**WORK TO COMPLETE**
Word for word, copy the records and drop the pictures.

=== DATA TO EXAMINE ===

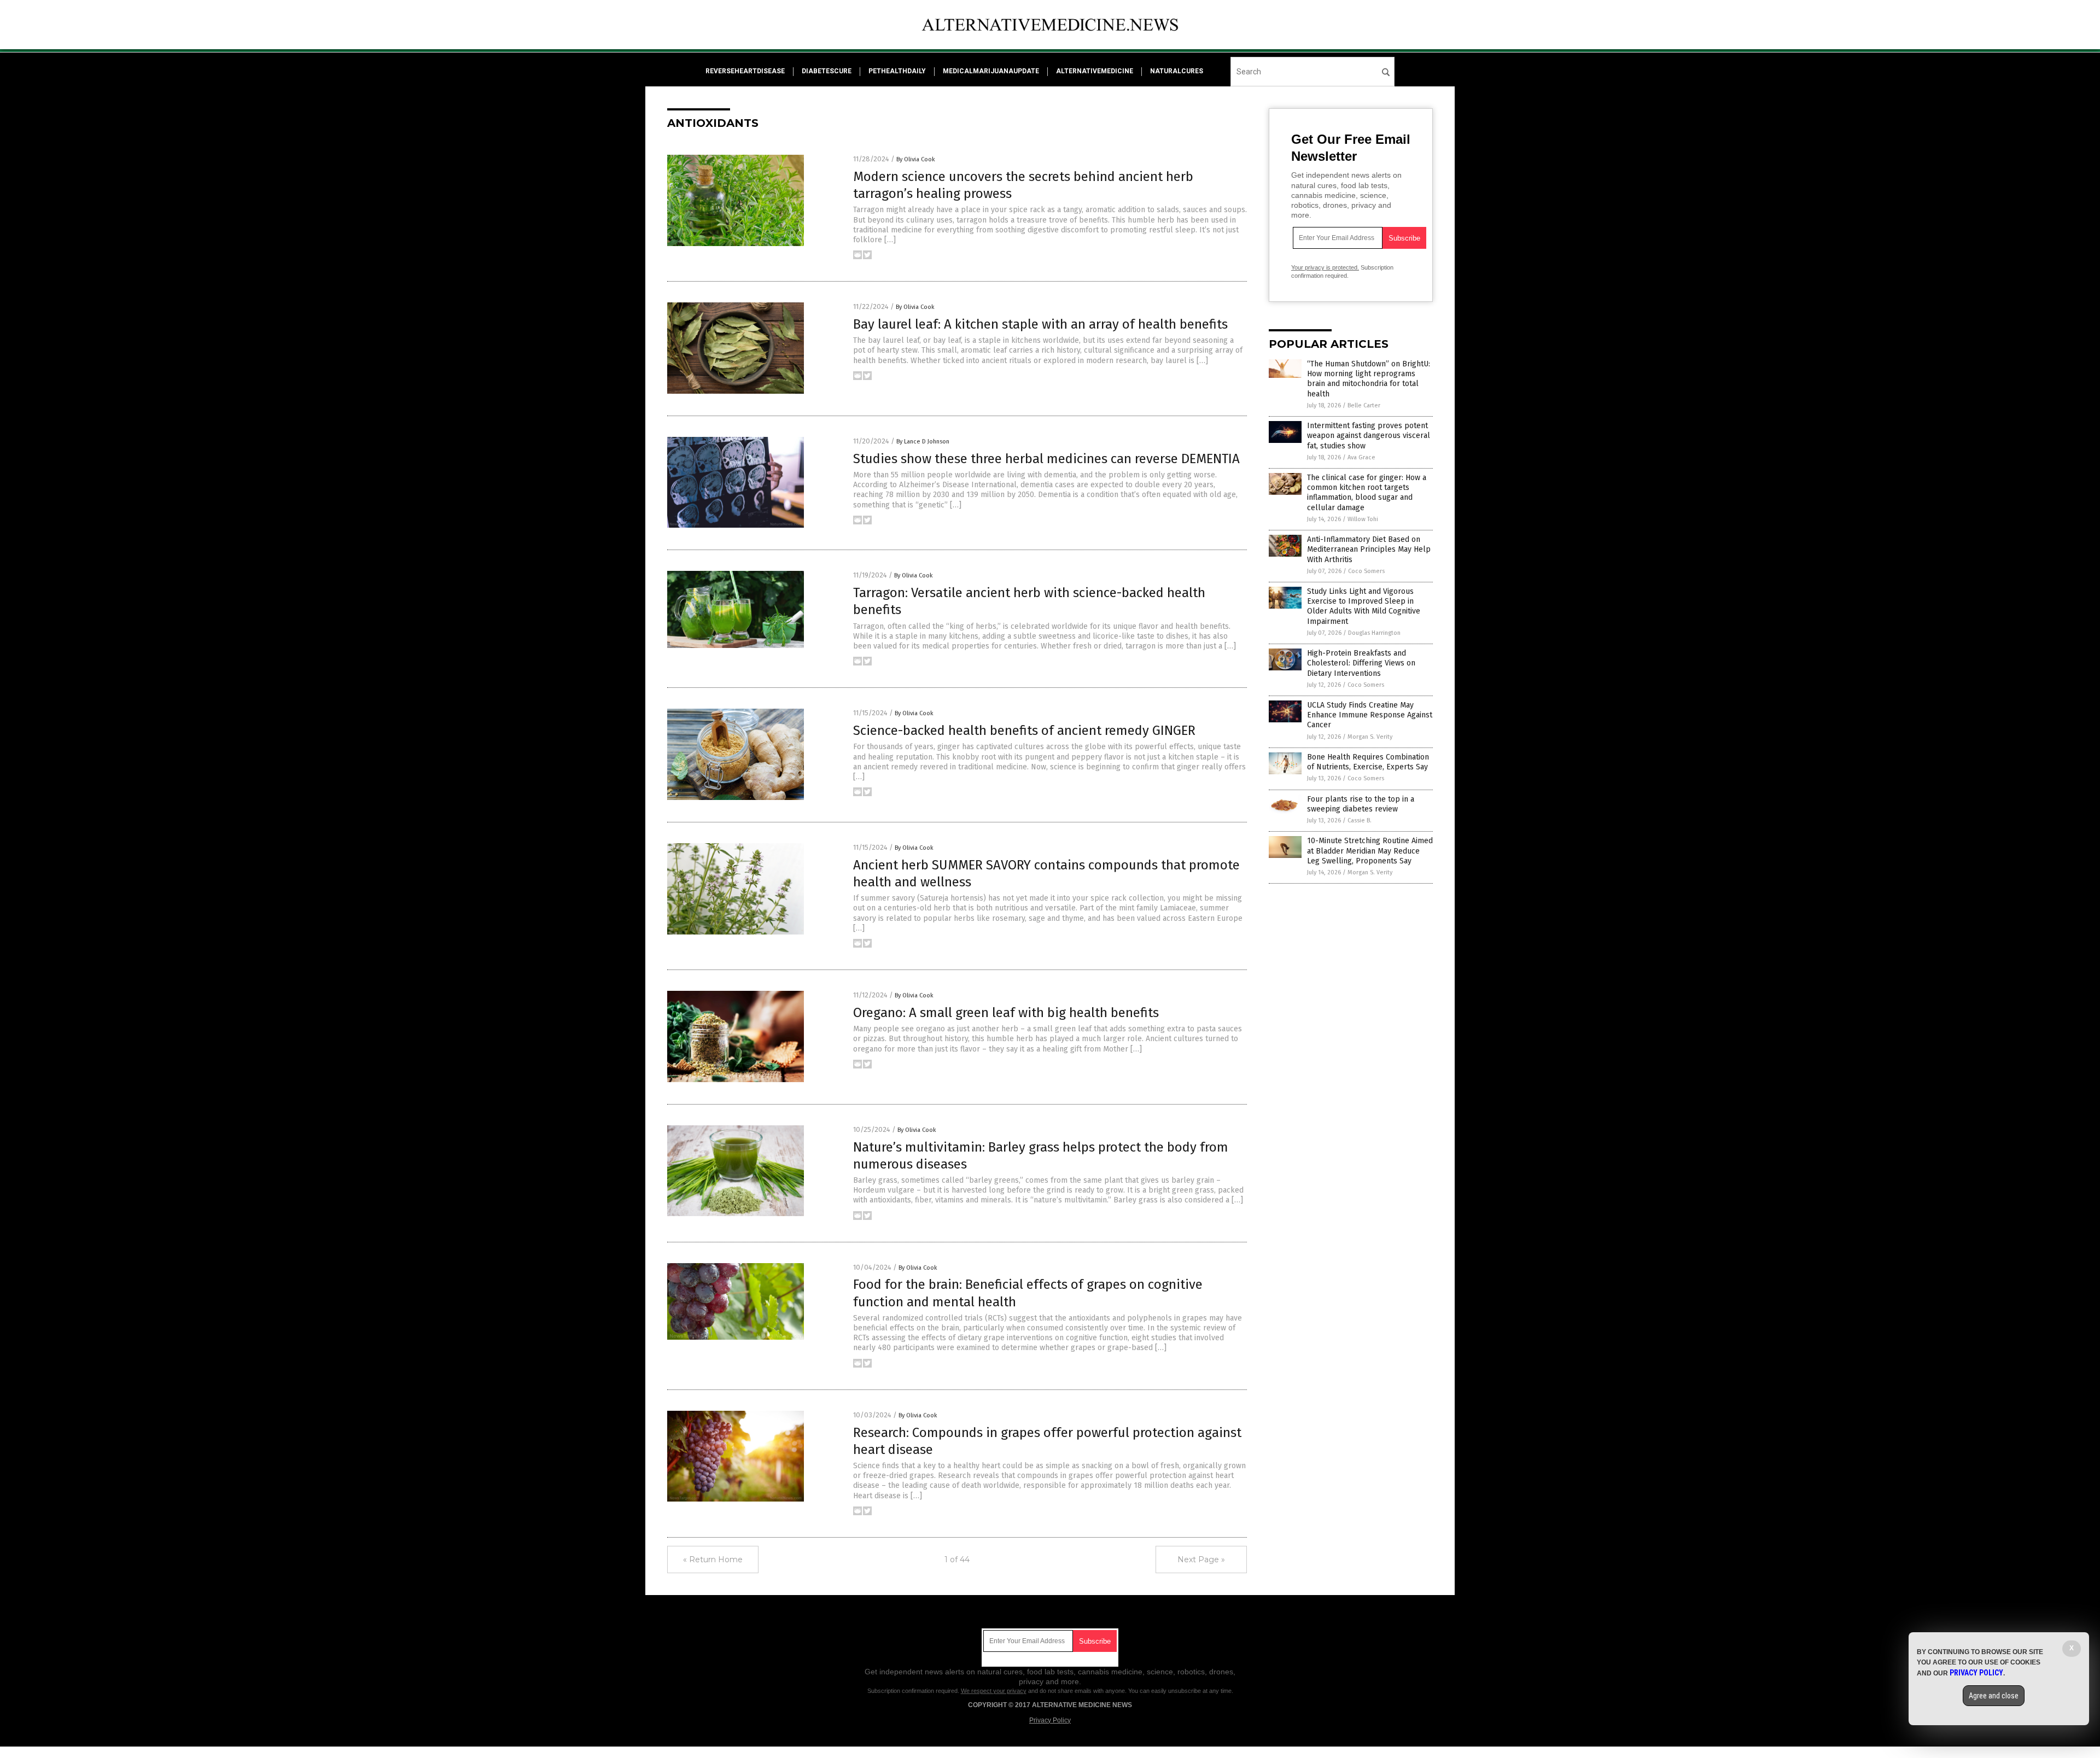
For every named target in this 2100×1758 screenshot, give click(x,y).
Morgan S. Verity (1370, 736)
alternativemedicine (1094, 71)
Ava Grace (1361, 457)
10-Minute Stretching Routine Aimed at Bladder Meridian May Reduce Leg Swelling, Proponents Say (1370, 850)
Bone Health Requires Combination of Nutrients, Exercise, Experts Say (1368, 762)
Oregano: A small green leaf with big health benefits (1006, 1012)
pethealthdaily (897, 71)
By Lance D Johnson (922, 441)
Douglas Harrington (1374, 632)
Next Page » (1201, 1559)
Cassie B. (1360, 820)
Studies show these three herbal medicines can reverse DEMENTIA (1046, 458)
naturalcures (1176, 71)
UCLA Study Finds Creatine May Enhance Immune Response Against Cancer (1369, 714)
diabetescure (826, 71)
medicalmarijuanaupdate (991, 71)
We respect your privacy (993, 1690)
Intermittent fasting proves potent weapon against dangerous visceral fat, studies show (1368, 435)
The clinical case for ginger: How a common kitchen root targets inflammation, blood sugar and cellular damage (1366, 492)
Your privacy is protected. (1325, 267)
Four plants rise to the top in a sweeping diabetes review (1360, 804)
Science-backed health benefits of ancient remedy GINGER (1024, 730)
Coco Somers (1366, 571)
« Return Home (713, 1559)
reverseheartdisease (745, 71)
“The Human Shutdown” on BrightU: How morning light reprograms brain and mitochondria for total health (1368, 379)
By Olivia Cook (915, 159)
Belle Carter (1364, 405)
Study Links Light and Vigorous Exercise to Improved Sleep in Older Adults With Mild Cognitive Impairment (1363, 606)
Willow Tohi (1363, 519)
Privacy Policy (1050, 1720)
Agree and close (1994, 1695)
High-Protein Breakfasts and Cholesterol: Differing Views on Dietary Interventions (1361, 663)
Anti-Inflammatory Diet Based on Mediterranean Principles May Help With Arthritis (1369, 549)
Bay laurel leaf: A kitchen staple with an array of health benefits (1040, 324)
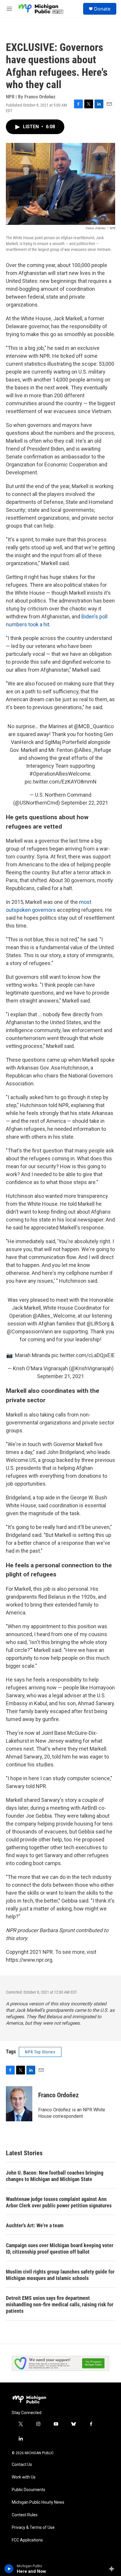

===

**SOLUTION FOR THIS PROBLEM**
For every named target in this 2100×1758 screenshot, give click(x,y).
Morgan S. Verity (1370, 736)
alternativemedicine (1094, 71)
Ava Grace (1361, 457)
10-Minute Stretching Routine Aimed at Bladder Meridian May Reduce Leg Swelling, Proponents Say (1370, 850)
Bone Health Requires Combination of Nutrients, Exercise, Experts Say (1368, 762)
Oregano: A small green leaf with big health benefits (1006, 1012)
pethealthdaily (897, 71)
By Lance D Johnson (922, 441)
Douglas Harrington (1374, 632)
Next Page » (1201, 1559)
Cassie B. (1360, 820)
Studies show these three herbal medicines can reverse DEMENTIA (1046, 458)
naturalcures (1176, 71)
UCLA Study Finds Creatine May Enhance Immune Response Against Cancer (1369, 714)
diabetescure (826, 71)
medicalmarijuanaupdate (991, 71)
We respect your privacy (993, 1690)
Intermittent fasting proves potent weapon against dangerous visceral fat, studies show (1368, 435)
The clinical case for ginger: How a common kitchen root targets inflammation, blood sugar and cellular damage (1366, 492)
Your privacy is protected. (1325, 267)
Four plants rise to the top in a sweeping diabetes review (1360, 804)
Science-backed health benefits of ancient remedy GINGER (1024, 730)
Coco Somers (1366, 571)
« Return Home (713, 1559)
reverseheartdisease (745, 71)
“The Human Shutdown” on BrightU: How morning light reprograms brain and mitochondria for total health (1368, 379)
By Olivia Cook (915, 159)
Belle Carter (1364, 405)
Study Links Light and Vigorous Exercise to Improved Sleep in Older Adults With Mild Cognitive Impairment (1363, 606)
Willow Tohi (1363, 519)
Privacy Policy (1050, 1720)
Agree and close (1994, 1695)
High-Protein Breakfasts and Cholesterol: Differing Views on Dietary Interventions (1361, 663)
Anti-Inflammatory Diet Based on Mediterranean Principles May Help With Arthritis (1369, 549)
Bay laurel leaf: A kitchen staple with an array of health benefits (1040, 324)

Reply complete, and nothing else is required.